My primary authority is a Bible writer named Paul. For many
decades now, I have asked myself at every turn of my theological road:
Would Paul be with me in this? What would he say if he were in my
shoes? I have never dared to offer a view on anything that I did not
have good reason to think he would endorse.
In 1 Corinthians we find the following, addressed it seems to
exponents of some kind of antinomian spirituality:
Do you not know that the unrighteous will not inherit the
kingdom of God? Do not be deceived: neither the sexually immoral, nor
idolaters, nor adulterers, nor men who practice homosexuality, nor
thieves, nor the greedy, nor drunkards, nor revilers, nor swindlers
will inherit the kingdom of God. And such were some of you. But you
were washed, you were sanctified, you were justified in the name of the
Lord Jesus and by the Spirit of our God (6:9-11, ESV).

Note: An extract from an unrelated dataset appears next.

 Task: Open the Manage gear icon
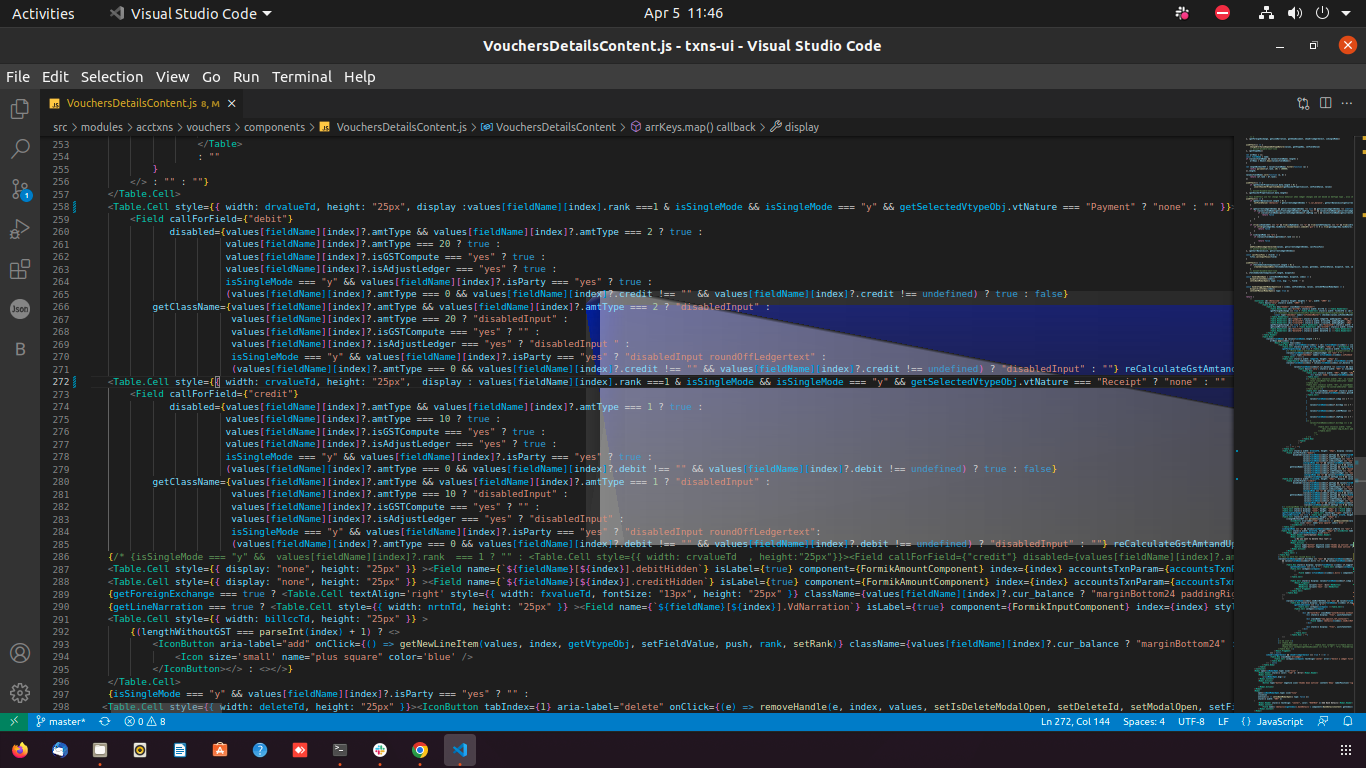[19, 692]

To make sure we grasp what Paul is saying here, I pose some
questions.
First: What is Paul talking about in this vice list? Answer:
Lifestyles, regular behavior patterns, habits of mind and action. He
has in view not single lapses followed by repentance, forgiveness, and
greater watchfulness (with God's help) against recurrence, but ways of
life in which some of his readers were set, believing that for
Christians there was no harm in them.
Second: What is Paul saying about these habits? Answer: They are
ways of sin that, if not repented of and forsaken, will keep people out
of God's kingdom of salvation. Clearly, self-indulgence and self-
service, free from self-discipline and self-denial, is the attitude
they express, and a lack of moral discernment lies at their heart.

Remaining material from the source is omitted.